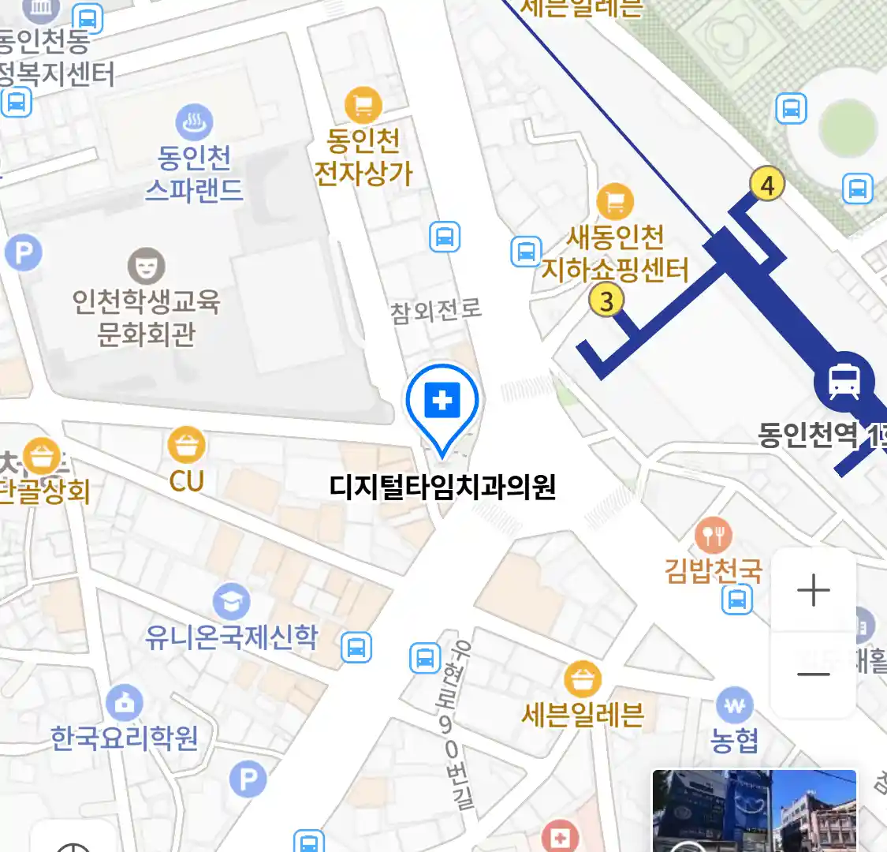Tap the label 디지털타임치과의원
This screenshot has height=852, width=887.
coord(442,486)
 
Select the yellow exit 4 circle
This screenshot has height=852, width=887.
coord(767,185)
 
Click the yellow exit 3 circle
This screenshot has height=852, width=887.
coord(606,301)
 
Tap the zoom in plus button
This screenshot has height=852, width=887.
coord(813,590)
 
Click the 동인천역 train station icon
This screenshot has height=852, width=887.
coord(844,381)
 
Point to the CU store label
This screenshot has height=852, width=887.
coord(186,480)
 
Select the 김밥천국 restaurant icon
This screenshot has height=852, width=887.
coord(714,536)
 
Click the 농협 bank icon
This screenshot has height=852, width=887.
----------
» **Challenge**
Reproduce every one of the items above verbatim, leaving out the pictures.

» **Exercise response**
Tap the label 디지털타임치과의원
This screenshot has height=852, width=887.
coord(442,486)
 
Select the yellow exit 4 circle
This screenshot has height=852, width=887.
coord(767,185)
 
Click the yellow exit 3 circle
This screenshot has height=852, width=887.
coord(606,301)
 
Tap the zoom in plus button
This screenshot has height=852, width=887.
coord(813,590)
 
Click the 동인천역 train station icon
This screenshot has height=852, width=887.
coord(844,381)
 
Point to the CU store label
This screenshot has height=852, width=887.
coord(186,480)
 
Select the 김밥천국 restaurant icon
This screenshot has height=852, width=887.
coord(714,536)
 
Click the 농협 bank icon
This screenshot has height=852, width=887.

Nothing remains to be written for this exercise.